Arkin and Priest document three important failings of the country’s current intelligence apparatus. The growth of intelligence programs since September 11 has been very poorly managed, producing large amounts of waste and duplication. The system’s inefficiencies are dangerous, because they increase the probability of unintended errors. The system’s scale, finally, has become self-perpetuating. Politicians in both major parties are too cautious and too focused on electoral advantage to assume the political risks of an honest reassessment.

The authors often present their inventory of the system’s weaknesses through on-the-record statements by leading participants. John R. Vines, a retired lieutenant general assigned by former defense secretary Robert Gates to review the Pentagon’s intelligence programs, tells Priest and Arkin that “the complexity of this system defies description” and that it was impossible to tell whether the country was any safer because of all the spending authorized after the September 11 attacks. And yet the retired Marine General James Jones, President Obama’s first national security adviser, conceded that there is no political incentive to confront the problems: “Who wants to be the guy that says we don’t need this anymore and then three weeks later something happens?” He adds, “I don’t think you can ever get it back” to a manageable size.

What you need to do →
• a. Change "label" to "tag" in the rows between the line holding "Click the 关闭 (Close) toolbar icon" and the end of the rows, inclusive, and leave everything else unchanged. Omit the pictures from your answer.
• b. Write what comes next in the passage on the growth of American intelligence programs since September 11, starting after its final sentence.

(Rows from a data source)
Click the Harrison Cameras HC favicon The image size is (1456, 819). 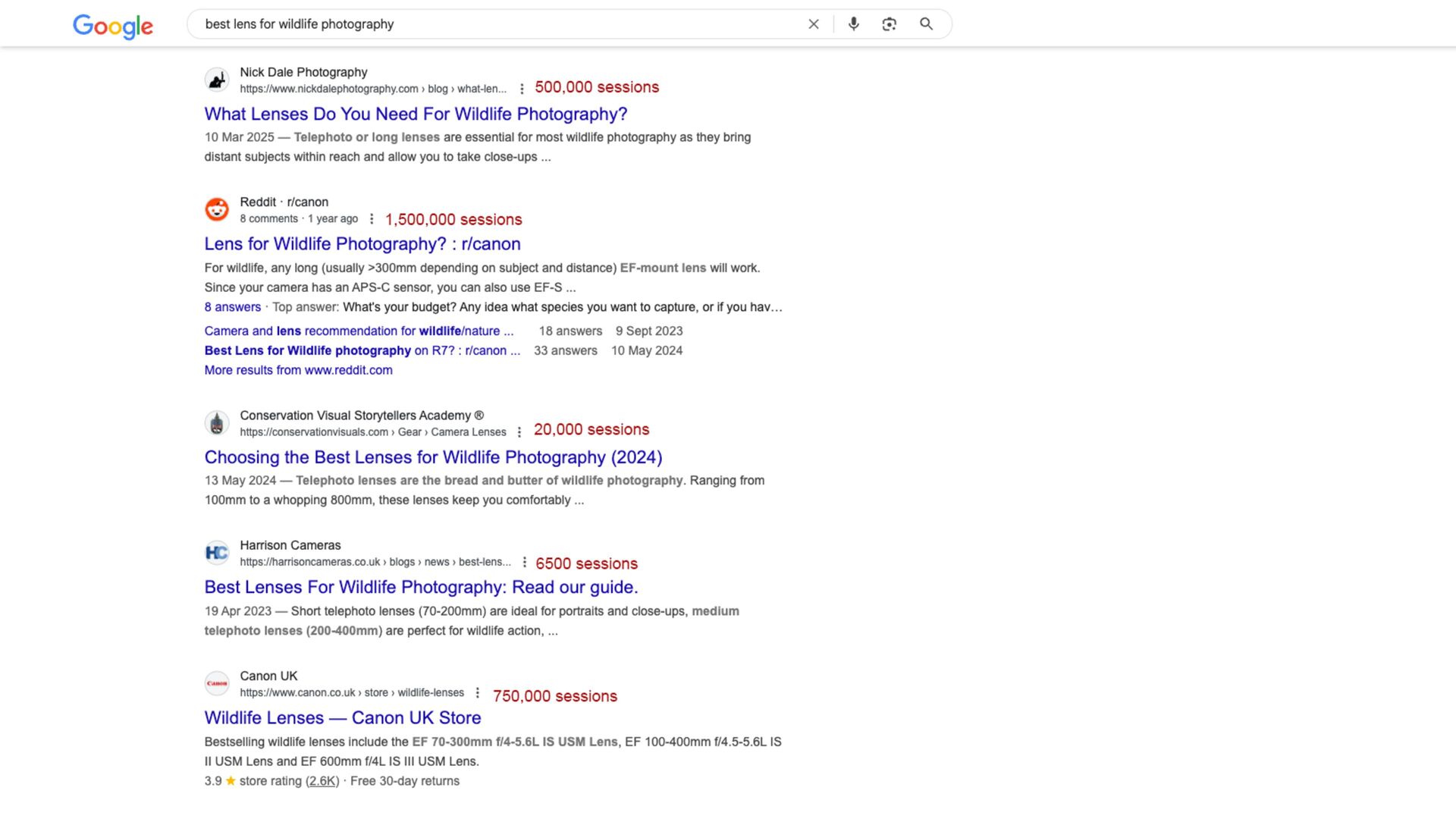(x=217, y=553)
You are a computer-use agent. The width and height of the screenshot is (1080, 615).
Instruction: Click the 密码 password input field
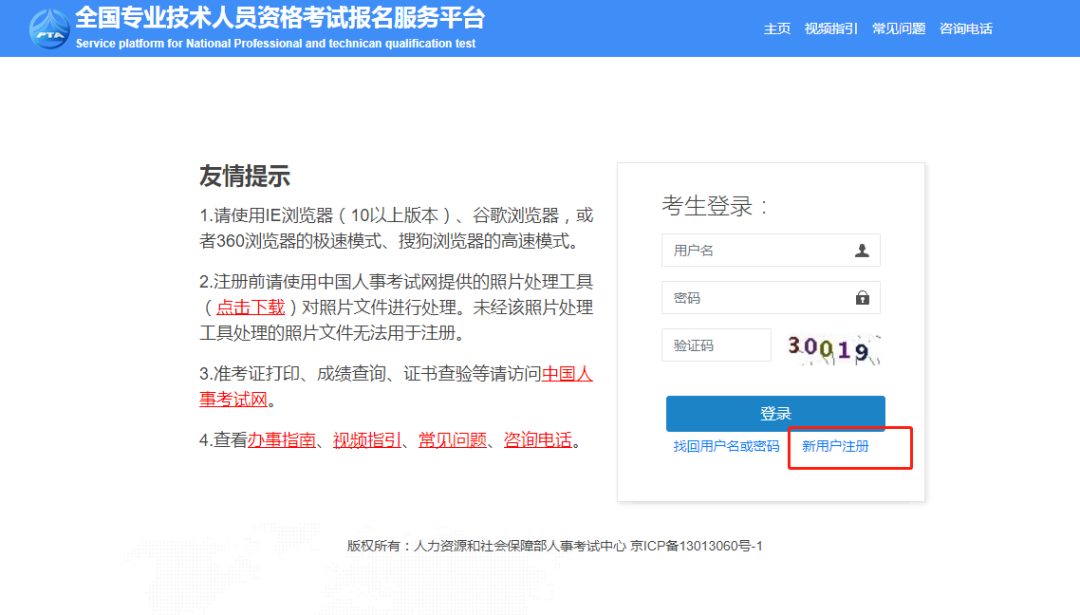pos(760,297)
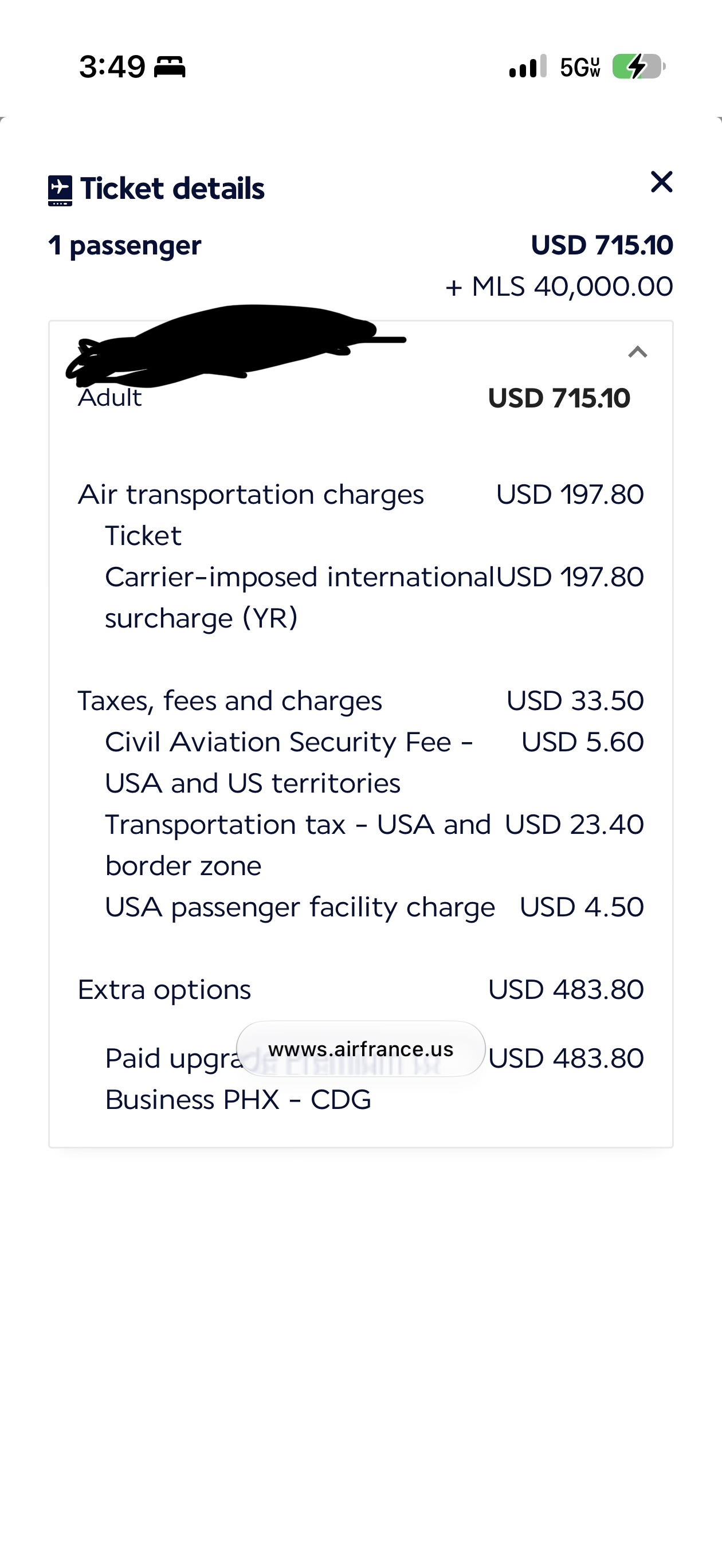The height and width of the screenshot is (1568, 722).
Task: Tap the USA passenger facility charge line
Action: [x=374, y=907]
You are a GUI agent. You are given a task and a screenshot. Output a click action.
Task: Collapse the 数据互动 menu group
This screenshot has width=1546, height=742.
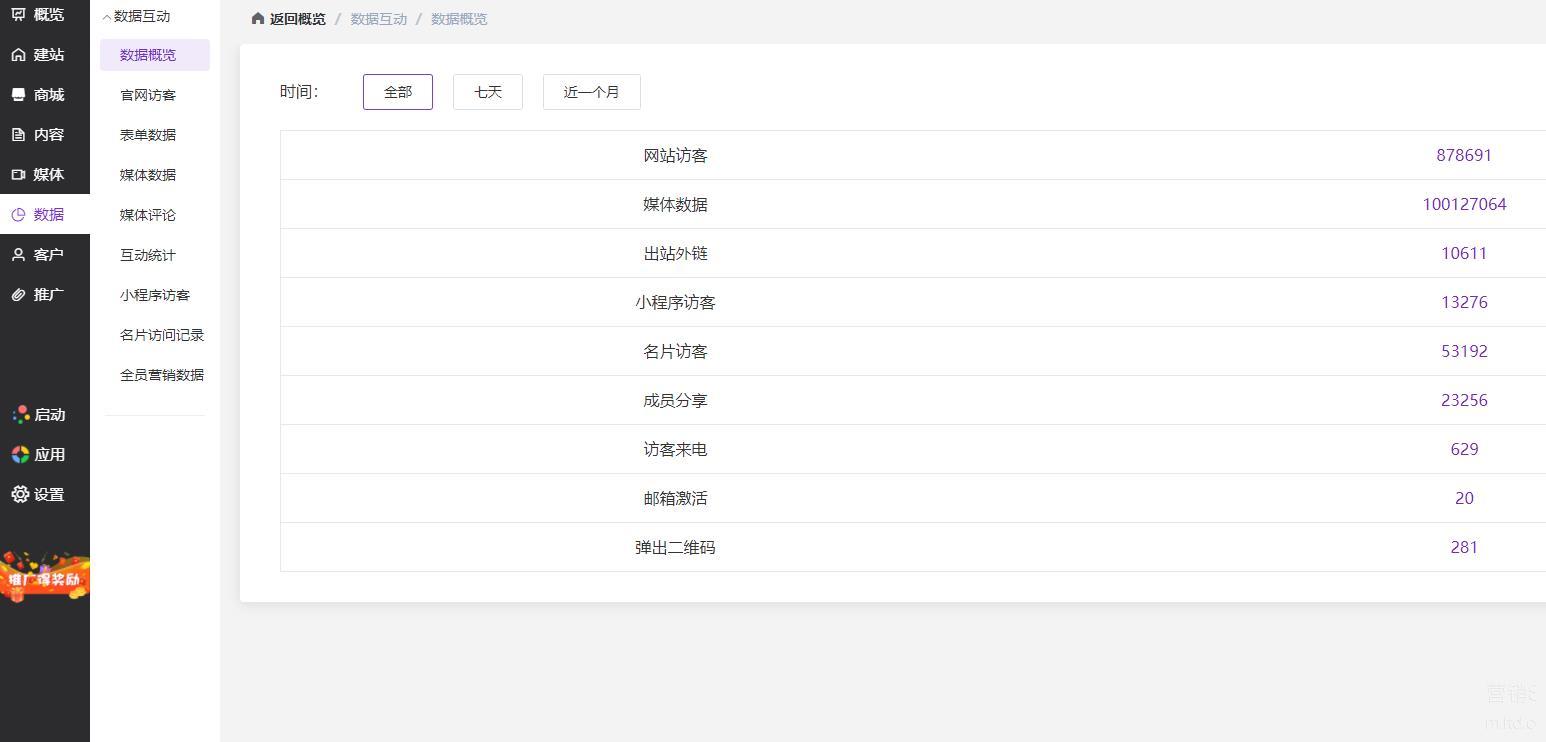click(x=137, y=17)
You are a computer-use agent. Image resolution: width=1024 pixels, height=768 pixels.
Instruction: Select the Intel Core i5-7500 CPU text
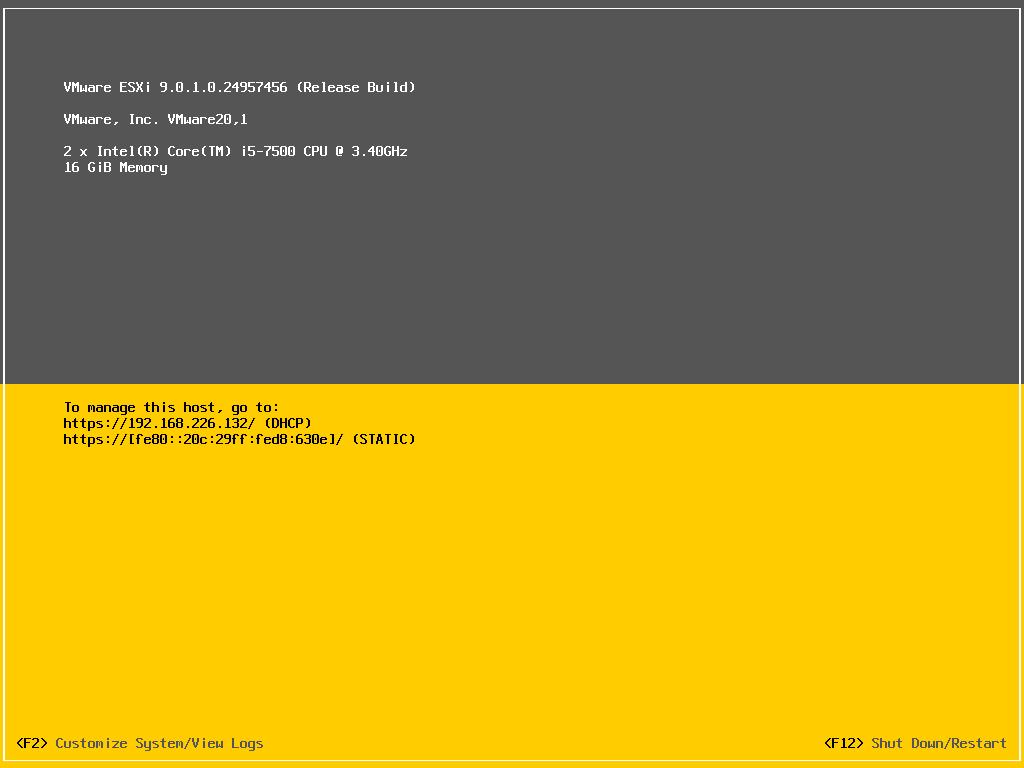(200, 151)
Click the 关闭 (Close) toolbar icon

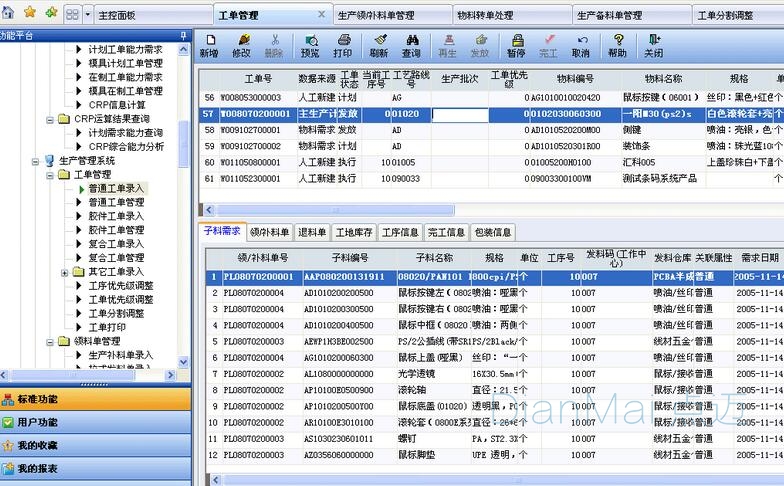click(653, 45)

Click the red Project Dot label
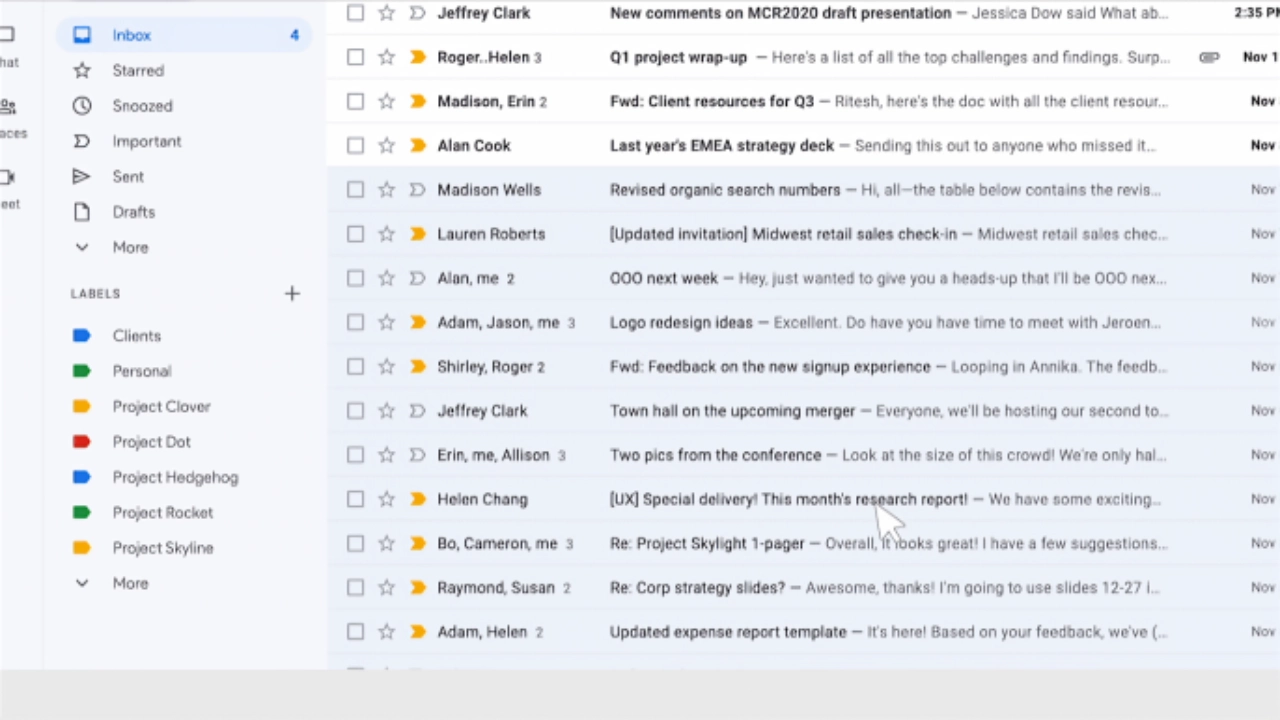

Results for each task →
• a.
Click the 关闭 (Close) toolbar icon

click(653, 45)

Click the red Project Dot tag

• b.
Profiteering also explains the system’s intractability. In a chapter entitled “The Business Card,” Priest and Arkin portray the intelligence-industrial complex, a web, as of 2010, of about 1,900 companies working on Top Secret contracts. Of the 854,000 Americans with Top Secret clearances, Priest and Arkin estimate that more than a quarter—about 265,000—worked in 2010 not in the government but at for-profit corporations. Private-sector companies have long participated in American defense, but the numbers Priest and Arkin unearthed reflect a speeded-up drive for privatization that has gone haywire. The expansion was supposed to save money. In fact, according to a 2008 study by the Office of the Director of National Intelligence, contractors made up 29 percent of the workforce in the intelligence system but were responsible for about half of the personnel costs. Gates, himself a former career intelligence officer, is quoted saying that contractors cost the Pentagon 25 percent more than federal employees.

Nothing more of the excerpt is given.